This is a bit outside our usual purview, but I was quite blown away by this amazing documentary film shot by a young trainee on his first major voyage, from Hamburg to Chile on the famous four masted barque “Peking”. Irving Johnson, who went on to become a noted captain, set out to prepare himself for the rigors of sea and joined the crew of the Peking with a film camera in hand. Shortly after they left Hamburg, they encountered “The Storm of the Century” that sunk some 60 vessels. And then they hit another massive storm near Cape Horn, where two crew members were washed overboard (“Nobody talked about that afterwards”).
Johnson narrates his film, which gives an unparalleled insight as to what life was like on a tall masted sailing ship, encountering storms as well as just the daily routine, including handling some 135 ropes and all those giant sails.
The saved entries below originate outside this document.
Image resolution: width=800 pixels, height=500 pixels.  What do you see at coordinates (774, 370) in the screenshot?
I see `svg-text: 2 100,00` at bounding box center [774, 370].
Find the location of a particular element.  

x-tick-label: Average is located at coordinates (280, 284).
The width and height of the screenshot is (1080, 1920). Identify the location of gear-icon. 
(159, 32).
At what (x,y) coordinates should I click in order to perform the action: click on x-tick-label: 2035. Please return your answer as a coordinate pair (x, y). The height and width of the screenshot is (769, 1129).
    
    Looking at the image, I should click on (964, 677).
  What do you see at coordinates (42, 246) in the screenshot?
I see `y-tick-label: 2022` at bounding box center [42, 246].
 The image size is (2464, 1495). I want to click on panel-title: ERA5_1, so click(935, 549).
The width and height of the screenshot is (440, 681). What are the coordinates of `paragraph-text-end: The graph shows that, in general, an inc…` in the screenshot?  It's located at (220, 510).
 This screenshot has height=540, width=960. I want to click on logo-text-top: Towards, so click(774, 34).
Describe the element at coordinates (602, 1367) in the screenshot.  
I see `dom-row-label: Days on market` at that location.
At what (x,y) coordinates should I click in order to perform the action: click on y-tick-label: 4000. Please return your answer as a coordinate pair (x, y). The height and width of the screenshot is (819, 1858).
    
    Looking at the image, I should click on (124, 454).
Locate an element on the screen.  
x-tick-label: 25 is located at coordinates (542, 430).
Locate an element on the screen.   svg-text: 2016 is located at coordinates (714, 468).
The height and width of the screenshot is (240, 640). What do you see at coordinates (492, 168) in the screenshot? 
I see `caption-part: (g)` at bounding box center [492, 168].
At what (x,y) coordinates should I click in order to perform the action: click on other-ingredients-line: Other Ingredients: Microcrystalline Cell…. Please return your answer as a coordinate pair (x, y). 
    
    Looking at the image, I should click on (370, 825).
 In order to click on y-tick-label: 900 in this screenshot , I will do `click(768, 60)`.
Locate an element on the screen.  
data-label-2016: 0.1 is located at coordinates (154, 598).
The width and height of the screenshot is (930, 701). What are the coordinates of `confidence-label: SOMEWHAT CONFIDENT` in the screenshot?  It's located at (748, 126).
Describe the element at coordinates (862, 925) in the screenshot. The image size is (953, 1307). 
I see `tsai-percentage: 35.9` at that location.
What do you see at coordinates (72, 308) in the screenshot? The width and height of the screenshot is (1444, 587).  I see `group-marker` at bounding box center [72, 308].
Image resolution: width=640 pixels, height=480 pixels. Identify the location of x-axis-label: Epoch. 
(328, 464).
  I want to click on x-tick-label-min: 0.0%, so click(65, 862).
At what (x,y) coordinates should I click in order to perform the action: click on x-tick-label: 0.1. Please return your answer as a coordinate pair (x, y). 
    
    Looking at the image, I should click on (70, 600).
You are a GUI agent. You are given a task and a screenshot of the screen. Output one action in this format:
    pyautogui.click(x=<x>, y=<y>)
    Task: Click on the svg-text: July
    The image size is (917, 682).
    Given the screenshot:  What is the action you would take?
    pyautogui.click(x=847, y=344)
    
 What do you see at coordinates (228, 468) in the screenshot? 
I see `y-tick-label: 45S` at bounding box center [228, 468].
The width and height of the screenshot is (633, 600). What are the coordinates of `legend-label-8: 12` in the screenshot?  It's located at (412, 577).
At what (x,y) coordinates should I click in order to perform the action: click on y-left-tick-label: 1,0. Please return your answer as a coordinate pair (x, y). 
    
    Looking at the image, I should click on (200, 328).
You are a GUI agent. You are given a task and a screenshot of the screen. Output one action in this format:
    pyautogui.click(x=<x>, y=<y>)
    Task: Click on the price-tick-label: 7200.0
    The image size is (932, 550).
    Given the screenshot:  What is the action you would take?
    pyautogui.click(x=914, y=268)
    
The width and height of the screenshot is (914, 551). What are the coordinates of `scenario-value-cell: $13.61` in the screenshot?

I can’t recommend it enough.
The Peking was built in 1911, a four masted steel-hulled cargo ship, one of the last of the kind. She was specifically designed specifically for the nitrate trade, hauling sodium nitrate, used for making fertilizer, gunpowder and other products, from Chile back to Germany.
She was taken by Italy after WW1 as reparations, but her owners bought her back in 1923, and continued sailing until 1932, when the synthesis of ammonia increasingly made sodium nitrate less valuable. In 132 she was sold for a pittance to an English charity, which used to to house orphan children and train some of them to be future sailors, allowing them to climb the rigging and such.
In 1974, the Peking was sold to New York’s South Street Seaport, where she was docked alongside the Wavetree, another tall masted ship. But the Peking did not get the renovation that she needed there, and her condition deteriorated to the point where she was at risk of being scrapped.
Instead she was donated to Hamburg in 2012, after Germany committed large sums for a total renovation and her future preservation. That was completed in 2020, and that’s how she looks now, at Hamburg’s Port Musuem.